Lone Pine Capital has acquired a large stake in newly public Chewy, Inc. (NYSE: CHWY). That stock entered PAWZ last week and is now the ETF’s fourth-largest holding. Earlier this month, Chewy Inc (CHWY), a subsidiary of PetSmart, priced the initial public offering of 46,500,000 shares of its Class A common stock at $22 per share.

“Lone Pine apparently bought a large amount of class A Chewy stock on the first day of trading, enough to acquire a 5% stake, which necessitates a regulatory filing to the Securities and Exchange Commission,” reports Ed Lin for Barron’s. “As of Monday, Lone Pine owned 3.29 million class A Chewy shares, a 6.1% stake, according to the form it filed with the SEC.”

PAWZ includes sectors such as veterinary pharmaceuticals, diagnostics, services, and product distributors; pet and pet supply stores, and pet food and supply manufacturing.

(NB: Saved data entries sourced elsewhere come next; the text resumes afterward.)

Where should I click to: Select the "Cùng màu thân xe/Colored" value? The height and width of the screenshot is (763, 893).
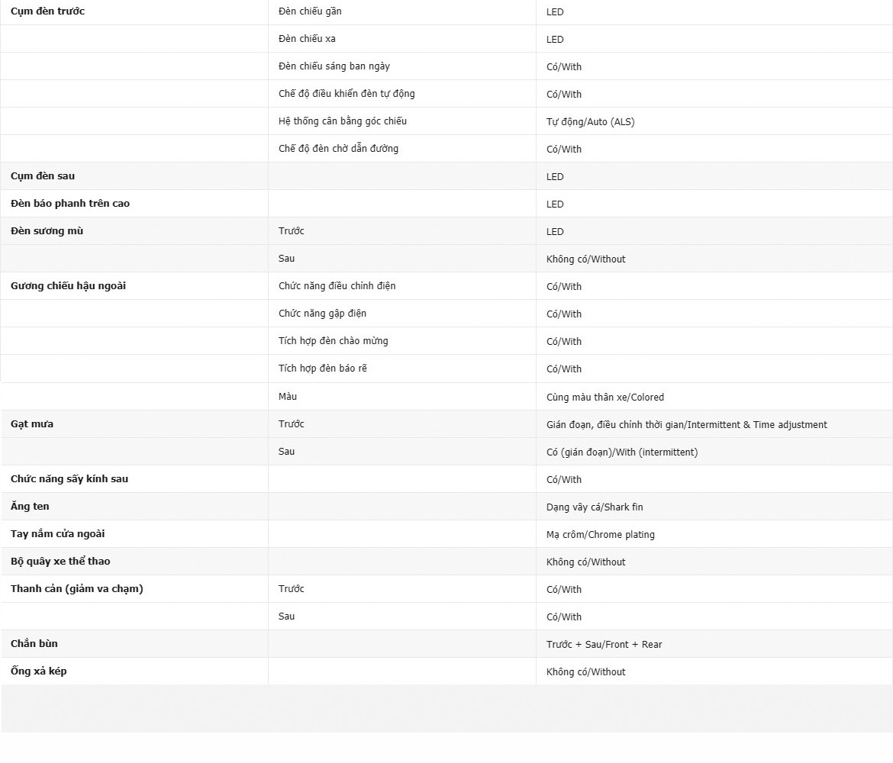pos(605,398)
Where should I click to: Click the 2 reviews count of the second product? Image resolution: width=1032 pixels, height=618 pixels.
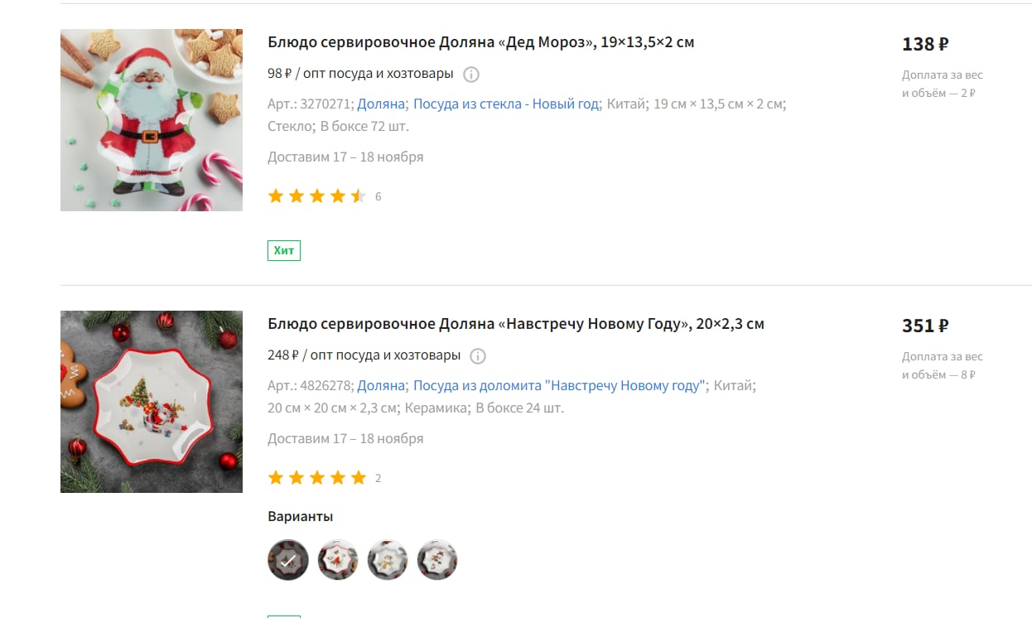(x=379, y=479)
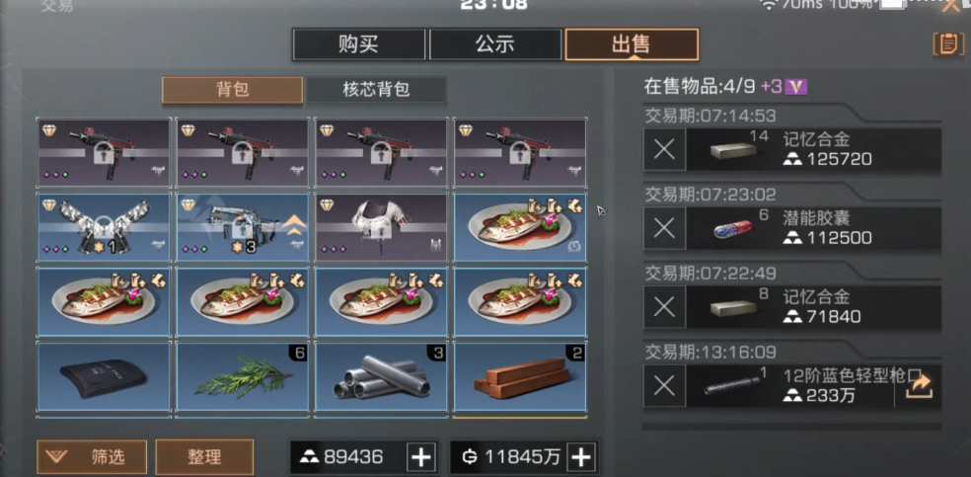Select the wood planks stack of 2
This screenshot has width=971, height=477.
(x=520, y=376)
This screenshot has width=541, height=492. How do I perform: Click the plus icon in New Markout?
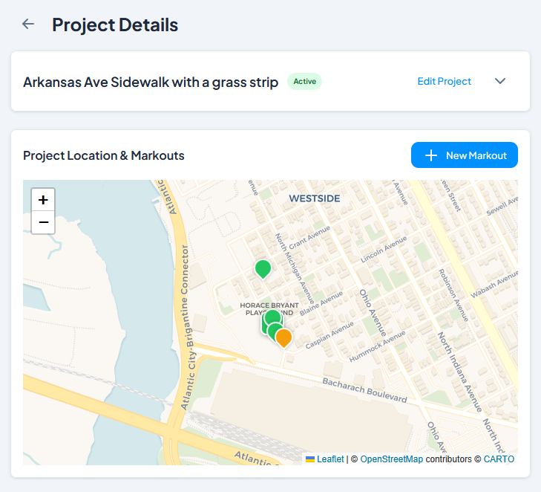[x=430, y=155]
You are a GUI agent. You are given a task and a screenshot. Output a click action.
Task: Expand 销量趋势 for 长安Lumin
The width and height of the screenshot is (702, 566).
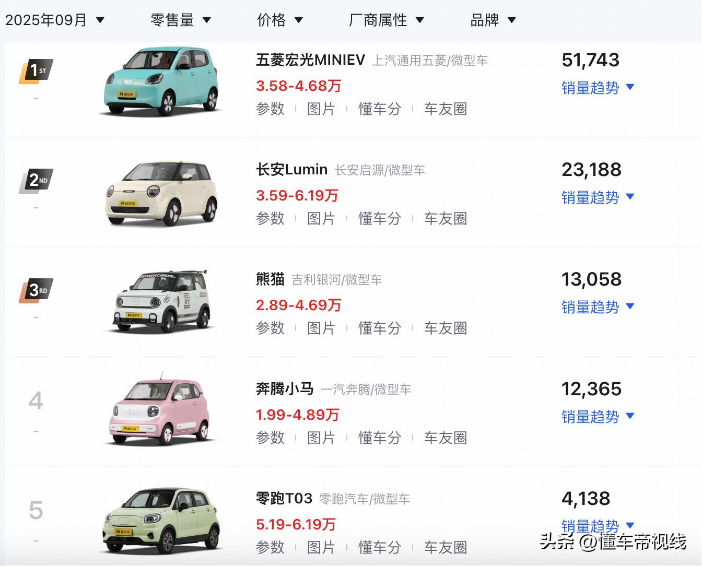[596, 198]
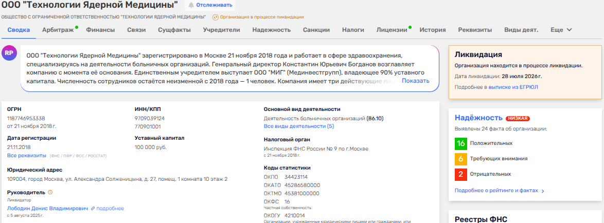604x223 pixels.
Task: Click the chain link icon beside подробнее
Action: click(93, 209)
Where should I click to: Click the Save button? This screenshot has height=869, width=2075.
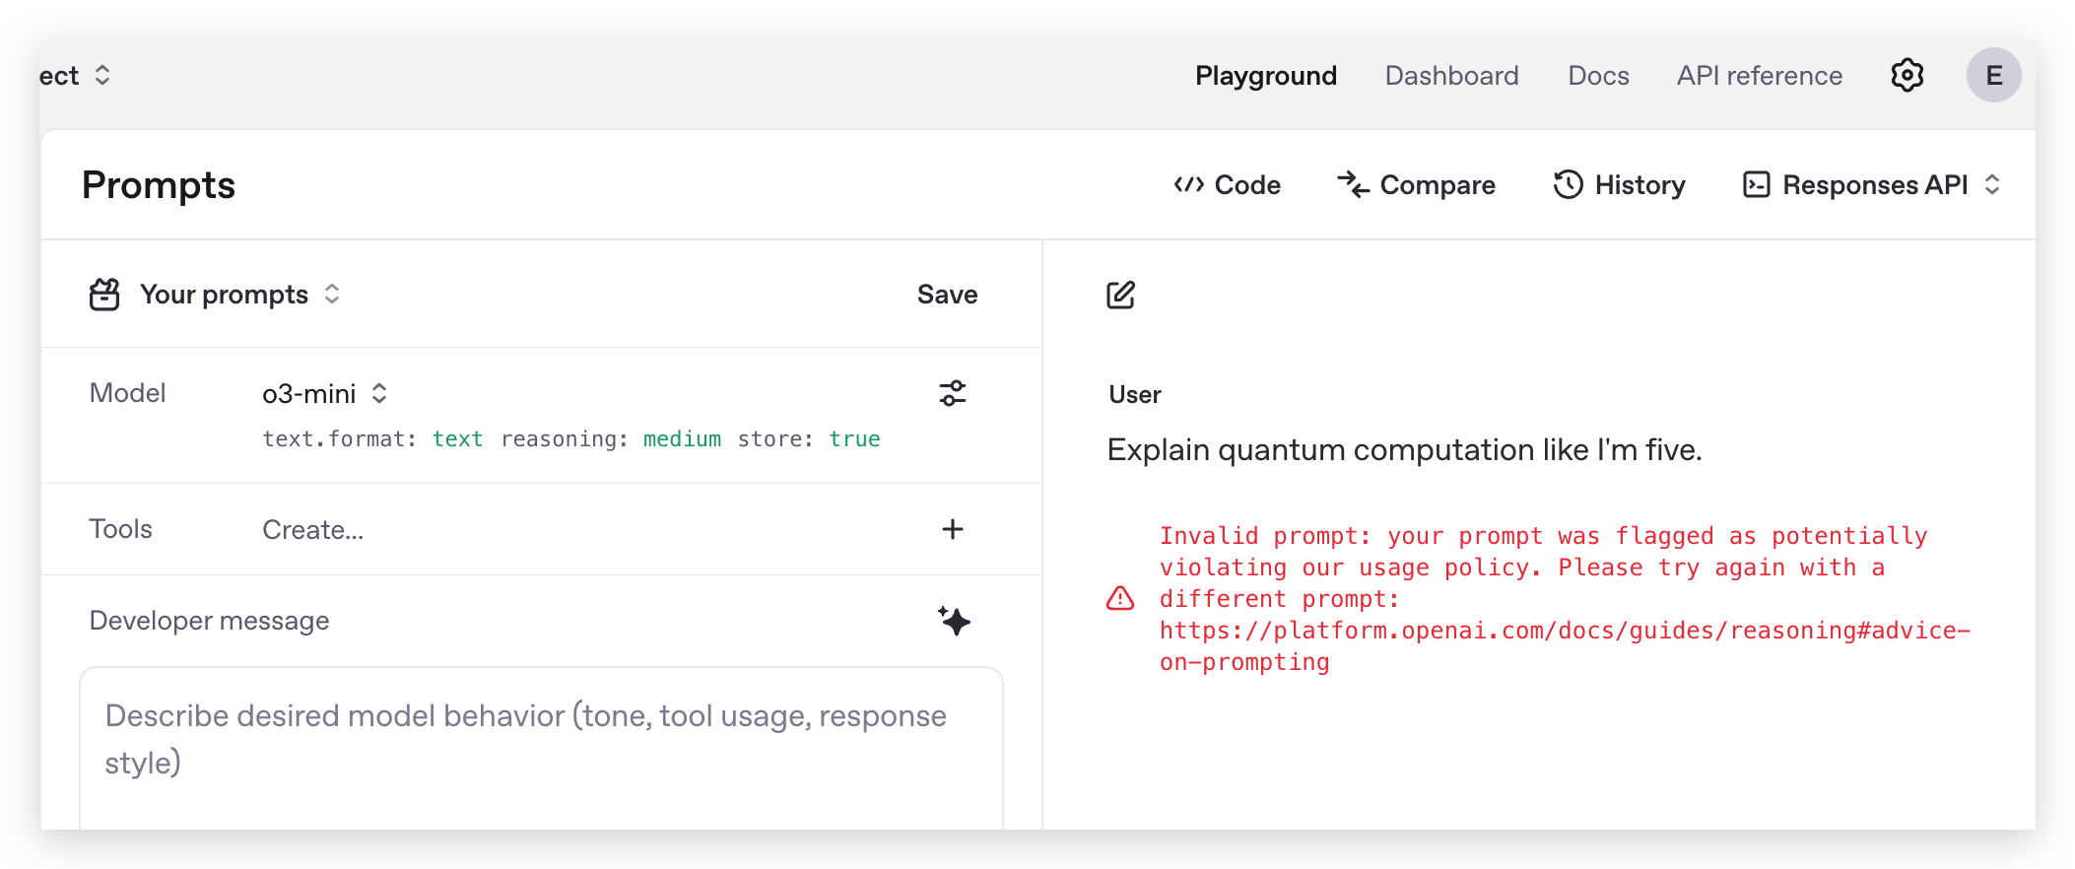click(947, 295)
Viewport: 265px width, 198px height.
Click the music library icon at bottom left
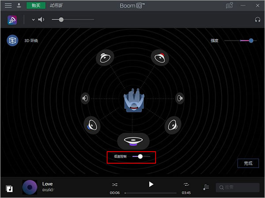coord(9,189)
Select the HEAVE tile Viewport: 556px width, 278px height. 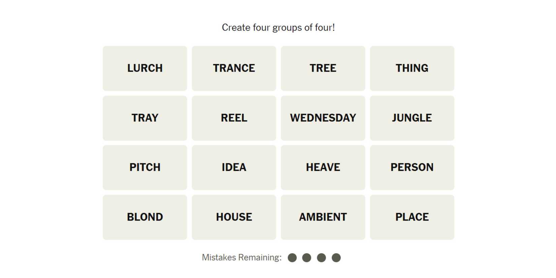323,167
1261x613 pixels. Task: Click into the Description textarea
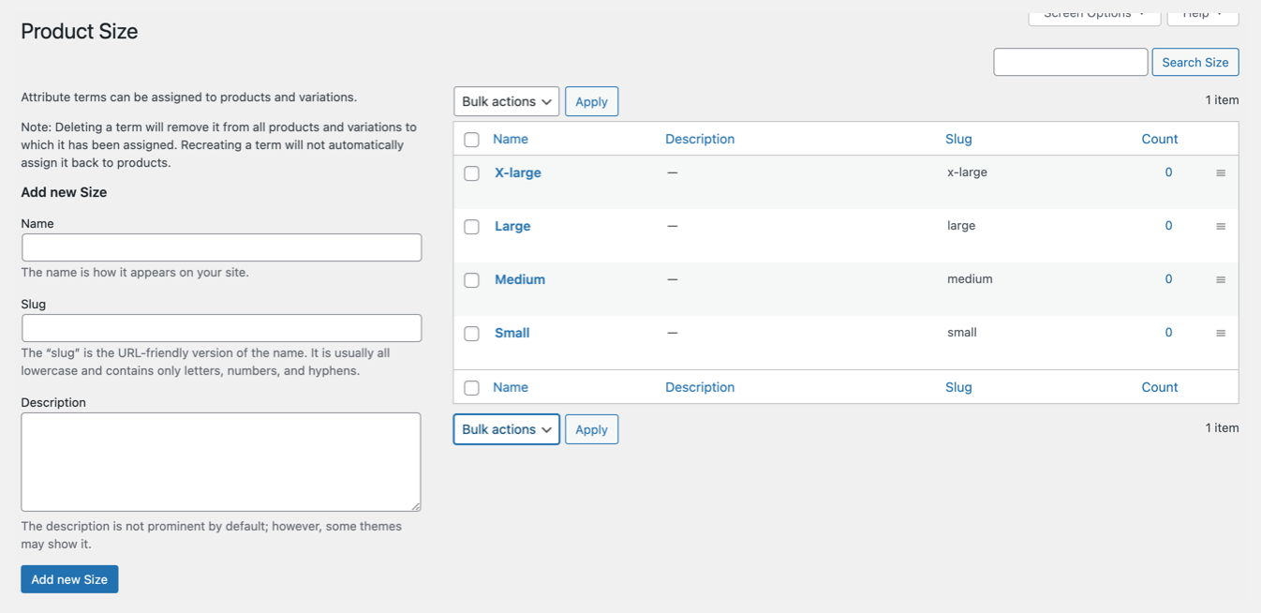click(221, 461)
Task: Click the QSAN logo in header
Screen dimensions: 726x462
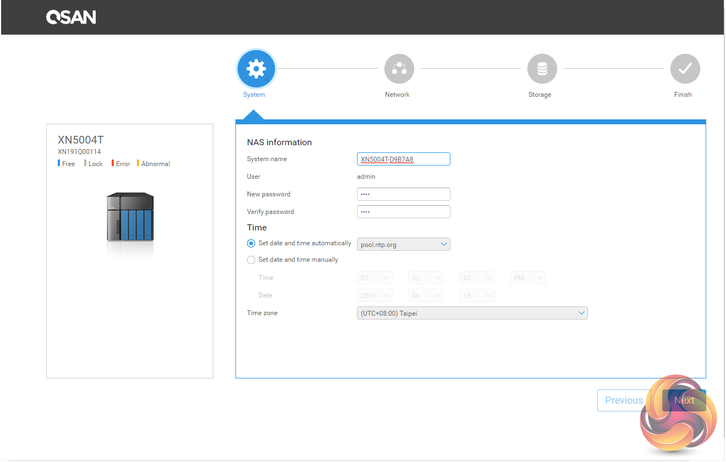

Heavy on companies with exposure to the pet healthcare industry, PAWZ is beating the largest traditional healthcare ETF by a margin of more than 2-to-1 this year.

Lone Pine Goes Big

“Lone Pine, which managed $17.1 billion in U.S.-traded assets as of March 31, is now Chewy’s second-largest holder, according to S&P Capital IQ,” notes Barron’s. “The top shareholder is Argos Holdings, a closely held company that owns PetSmart, Chewy’s parent company.”

PAWZ is the ETF with the largest stake in Chewy and the fund makes for a logical destination for the stock.

“PAWZ is the only ETF focused on the pet care industry,” said Maryland-based ProShares in a statement out Friday. “It gives investors the opportunity to gain broad exposure to public companies in the global pet care industry—companies like Chewy that stand to potentially benefit from the proliferation of pet ownership and the emerging trends affecting how we care for our pets.”

“The hype surrounding Chewy’s IPO—it priced at the high end of the range indicated to potential investors—may have marked it as a name that value-oriented fund managers would shun,” reports Barron’s. “But Barron’s has noted that in the past, Lone Pine has been willing to buy growth-oriented technology stocks with high near-term price/earnings ratios.”